What is required: Your answer should consist of each line from the data below that contains "Screenshot".
BEGIN The records
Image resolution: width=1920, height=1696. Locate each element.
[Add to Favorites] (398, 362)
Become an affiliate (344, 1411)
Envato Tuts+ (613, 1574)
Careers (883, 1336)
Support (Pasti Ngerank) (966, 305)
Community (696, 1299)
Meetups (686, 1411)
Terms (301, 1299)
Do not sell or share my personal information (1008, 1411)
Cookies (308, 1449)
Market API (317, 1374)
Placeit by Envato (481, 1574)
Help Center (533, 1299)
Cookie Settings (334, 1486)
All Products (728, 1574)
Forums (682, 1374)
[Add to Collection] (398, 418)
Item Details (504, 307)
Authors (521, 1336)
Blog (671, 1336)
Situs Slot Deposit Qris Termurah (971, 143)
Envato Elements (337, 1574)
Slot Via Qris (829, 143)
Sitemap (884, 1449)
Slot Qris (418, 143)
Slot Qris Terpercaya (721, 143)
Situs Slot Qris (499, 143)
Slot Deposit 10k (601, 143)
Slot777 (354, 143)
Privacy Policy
END The records
BEGIN The records
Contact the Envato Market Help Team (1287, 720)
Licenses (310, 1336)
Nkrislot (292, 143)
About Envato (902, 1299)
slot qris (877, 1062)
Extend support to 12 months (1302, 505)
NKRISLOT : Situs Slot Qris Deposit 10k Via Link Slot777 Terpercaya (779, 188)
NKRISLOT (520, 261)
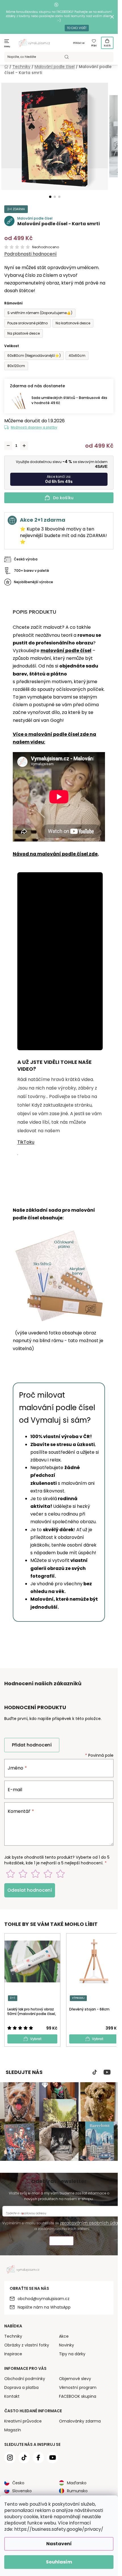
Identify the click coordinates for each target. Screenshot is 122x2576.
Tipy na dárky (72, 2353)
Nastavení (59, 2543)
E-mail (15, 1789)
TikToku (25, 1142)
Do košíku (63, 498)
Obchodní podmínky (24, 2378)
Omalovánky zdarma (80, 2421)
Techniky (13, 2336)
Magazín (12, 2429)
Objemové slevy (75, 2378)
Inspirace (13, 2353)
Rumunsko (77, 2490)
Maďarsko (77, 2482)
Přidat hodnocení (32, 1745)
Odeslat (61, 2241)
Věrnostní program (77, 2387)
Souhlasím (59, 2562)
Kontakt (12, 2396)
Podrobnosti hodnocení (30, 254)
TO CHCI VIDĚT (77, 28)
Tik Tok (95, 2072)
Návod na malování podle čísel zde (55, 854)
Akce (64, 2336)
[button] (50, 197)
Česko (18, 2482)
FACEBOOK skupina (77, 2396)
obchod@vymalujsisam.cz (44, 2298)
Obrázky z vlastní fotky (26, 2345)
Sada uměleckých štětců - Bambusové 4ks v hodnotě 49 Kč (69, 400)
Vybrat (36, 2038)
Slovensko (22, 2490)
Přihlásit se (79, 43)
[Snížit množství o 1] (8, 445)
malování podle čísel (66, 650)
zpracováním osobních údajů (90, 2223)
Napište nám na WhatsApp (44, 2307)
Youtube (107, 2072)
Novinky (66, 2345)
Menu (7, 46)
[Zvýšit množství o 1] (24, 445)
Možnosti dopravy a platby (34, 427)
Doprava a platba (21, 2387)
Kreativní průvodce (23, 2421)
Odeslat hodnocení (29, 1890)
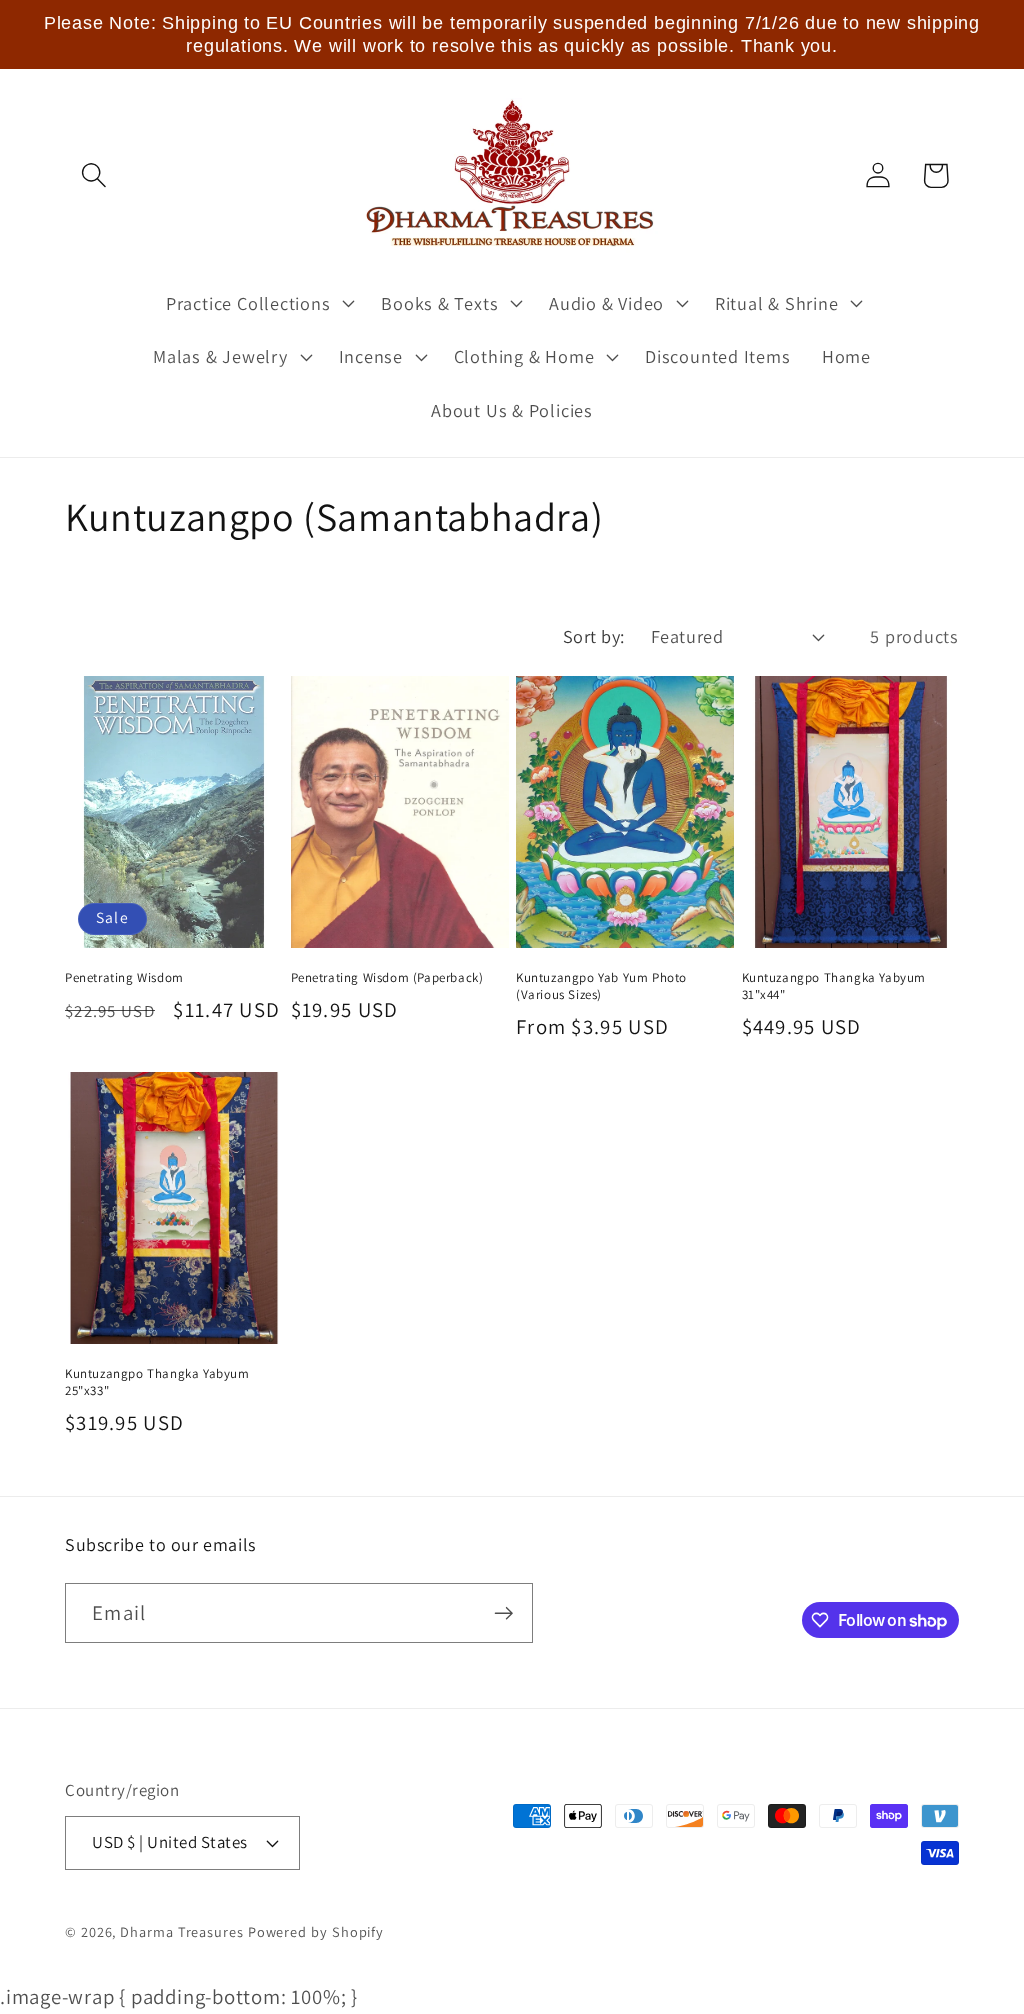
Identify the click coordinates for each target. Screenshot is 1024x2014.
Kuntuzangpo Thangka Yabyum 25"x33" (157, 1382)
END The records
Output for this exercise:
Identify the click coordinates for each target. Screenshot is 122x2576.
Identify the click coordinates for each target. Screenshot is 1024x2014.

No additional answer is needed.